Top of DATA EXTRACTS
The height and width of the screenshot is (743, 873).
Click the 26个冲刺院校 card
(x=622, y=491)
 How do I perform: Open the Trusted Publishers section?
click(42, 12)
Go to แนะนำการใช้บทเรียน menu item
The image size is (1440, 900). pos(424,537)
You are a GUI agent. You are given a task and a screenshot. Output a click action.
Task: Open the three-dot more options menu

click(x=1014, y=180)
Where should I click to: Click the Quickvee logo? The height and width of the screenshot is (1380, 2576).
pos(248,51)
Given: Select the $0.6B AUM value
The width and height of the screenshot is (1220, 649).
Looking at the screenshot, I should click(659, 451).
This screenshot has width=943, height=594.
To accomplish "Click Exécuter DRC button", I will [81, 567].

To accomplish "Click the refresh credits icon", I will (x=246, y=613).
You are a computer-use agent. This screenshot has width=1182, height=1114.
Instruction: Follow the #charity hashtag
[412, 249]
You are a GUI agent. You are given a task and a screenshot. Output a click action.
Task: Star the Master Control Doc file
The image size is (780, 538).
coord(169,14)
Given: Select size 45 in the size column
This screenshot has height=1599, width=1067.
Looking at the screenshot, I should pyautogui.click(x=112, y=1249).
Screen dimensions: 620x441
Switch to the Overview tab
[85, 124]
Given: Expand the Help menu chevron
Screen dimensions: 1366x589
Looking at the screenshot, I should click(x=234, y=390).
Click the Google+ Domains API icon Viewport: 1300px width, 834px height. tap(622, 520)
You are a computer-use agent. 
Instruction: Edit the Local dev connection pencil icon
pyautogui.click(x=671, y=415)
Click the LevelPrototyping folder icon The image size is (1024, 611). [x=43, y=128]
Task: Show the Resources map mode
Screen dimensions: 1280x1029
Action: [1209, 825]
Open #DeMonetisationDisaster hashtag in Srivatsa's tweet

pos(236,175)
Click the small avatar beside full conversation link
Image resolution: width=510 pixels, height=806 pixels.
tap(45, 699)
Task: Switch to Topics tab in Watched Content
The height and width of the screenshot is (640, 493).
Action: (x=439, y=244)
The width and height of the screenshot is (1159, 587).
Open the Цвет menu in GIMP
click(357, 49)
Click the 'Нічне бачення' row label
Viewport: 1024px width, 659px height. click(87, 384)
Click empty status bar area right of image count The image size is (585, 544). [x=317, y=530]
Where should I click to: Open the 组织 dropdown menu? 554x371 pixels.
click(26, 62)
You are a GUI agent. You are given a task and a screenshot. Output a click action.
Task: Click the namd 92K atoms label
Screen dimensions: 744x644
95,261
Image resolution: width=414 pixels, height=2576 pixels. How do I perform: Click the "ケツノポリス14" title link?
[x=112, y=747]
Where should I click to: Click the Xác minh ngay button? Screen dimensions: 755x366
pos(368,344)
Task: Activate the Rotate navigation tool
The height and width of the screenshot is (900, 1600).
Bottom of DATA EXTRACTS
◆ WHAT THE TASK REQUIRES
A verbatim copy of the records above should be returned.

◆ EXERCISE SOLUTION
The height and width of the screenshot is (743, 873).
Click the 26个冲刺院校 card
(x=622, y=491)
 How do I perform: Open the Trusted Publishers section?
click(42, 12)
Go to แนะนำการใช้บทเรียน menu item
The image size is (1440, 900). pos(424,537)
You are a GUI agent. You are given a task and a screenshot. Output a click action.
Task: Open the three-dot more options menu

click(x=1014, y=180)
Where should I click to: Click the Quickvee logo? The height and width of the screenshot is (1380, 2576).
pos(248,51)
Given: Select the $0.6B AUM value
The width and height of the screenshot is (1220, 649).
Looking at the screenshot, I should click(659, 451).
This screenshot has width=943, height=594.
To accomplish "Click Exécuter DRC button", I will [81, 567].

To accomplish "Click the refresh credits icon", I will (x=246, y=613).
You are a computer-use agent. This screenshot has width=1182, height=1114.
Instruction: Follow the #charity hashtag
[412, 249]
You are a GUI agent. You are given a task and a screenshot. Output a click action.
Task: Star the Master Control Doc file
The image size is (780, 538).
coord(169,14)
Given: Select size 45 in the size column
This screenshot has height=1599, width=1067.
Looking at the screenshot, I should pyautogui.click(x=112, y=1249).
Screen dimensions: 620x441
Switch to the Overview tab
[85, 124]
Given: Expand the Help menu chevron
Screen dimensions: 1366x589
Looking at the screenshot, I should click(x=234, y=390).
Click the Google+ Domains API icon Viewport: 1300px width, 834px height. tap(622, 520)
You are a computer-use agent. 
Instruction: Edit the Local dev connection pencil icon
pyautogui.click(x=671, y=415)
Click the LevelPrototyping folder icon The image size is (1024, 611). [x=43, y=128]
Task: Show the Resources map mode
Screen dimensions: 1280x1029
Action: [1209, 825]
Open #DeMonetisationDisaster hashtag in Srivatsa's tweet

pos(236,175)
Click the small avatar beside full conversation link
Image resolution: width=510 pixels, height=806 pixels.
tap(45, 699)
Task: Switch to Topics tab in Watched Content
The height and width of the screenshot is (640, 493).
Action: (x=439, y=244)
The width and height of the screenshot is (1159, 587).
Open the Цвет menu in GIMP
click(357, 49)
Click the 'Нічне бачення' row label
Viewport: 1024px width, 659px height. click(87, 384)
Click empty status bar area right of image count The image size is (585, 544). [x=317, y=530]
Where should I click to: Open the 组织 dropdown menu? 554x371 pixels.
click(26, 62)
You are a GUI agent. You are given a task and a screenshot. Output a click action.
Task: Click the namd 92K atoms label
Screen dimensions: 744x644
95,261
Image resolution: width=414 pixels, height=2576 pixels. How do I perform: Click the "ケツノポリス14" title link?
[x=112, y=747]
Where should I click to: Click the Xác minh ngay button? Screen dimensions: 755x366
pos(368,344)
Task: Activate the Rotate navigation tool
The height and width of the screenshot is (900, 1600).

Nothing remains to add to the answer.